A Failure of Capitalism: The Crisis of '08 and the Descent into Depression is a 2009 book by the economist Richard Posner. The text was initially published on May 1, 2009, by Harvard University Press. Posner criticizes President George W. Bush and his administration's policies and the response to the fiscal crisis, and moves away from his past well-known advocacy of free-market capitalism.  The book has been primarily noted not for his criticism of progressive government policies (which he attacks again for good measure), but rather his critique of laissez-faire capitalism and its ideologues.

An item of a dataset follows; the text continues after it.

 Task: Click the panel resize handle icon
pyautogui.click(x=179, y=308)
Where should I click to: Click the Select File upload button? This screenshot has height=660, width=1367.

The book has been received with generally good reviews from the press, including The New York Times, but the reception has not been universally positive.

Synopsis
The primary argument of the book is that we have gone from a recession into a depression (the "D" word, as one author calls it) in 2009, and Posner suggests several possible short-term and long-term solutions to this fiscal crisis.  His thesis is not that government, politicians, or even bankers primarily caused this depression, but rather that the capitalist system is to blame for its own faults.

Some of the causes of the depression that Posner cites are the lack of enforceable usury laws, which would discourage risky loans, the Federal Deposit Insurance Corporation (FDIC) and central banks taking risks, securitization of mortgages, illiquidity and insolvency of the banking system, the housing bubble, blindness to warning signs of a crisis, and the preconceptions of ideology.

Posner wraps up the book with a chapter containing several suggestions, including eventual re-regulation of the banking industry, but warns that "this is not the time" to do so — a long-term solution after the economy recovers — that can "wait calmer days."  He also suggests putting off reorganization of the Treasury and the Federal Reserve until a later time.  In the meanwhile, he writes, "piecemeal reforms may be feasible and helpful."  These include a halt on government marketing of home ownership, requiring banks and financial institutions to "disclose the full compensation of all senior executives", backloading of compensation, increasing marginal income tax rates on the highest incomes, and usury laws to discourage risky loans.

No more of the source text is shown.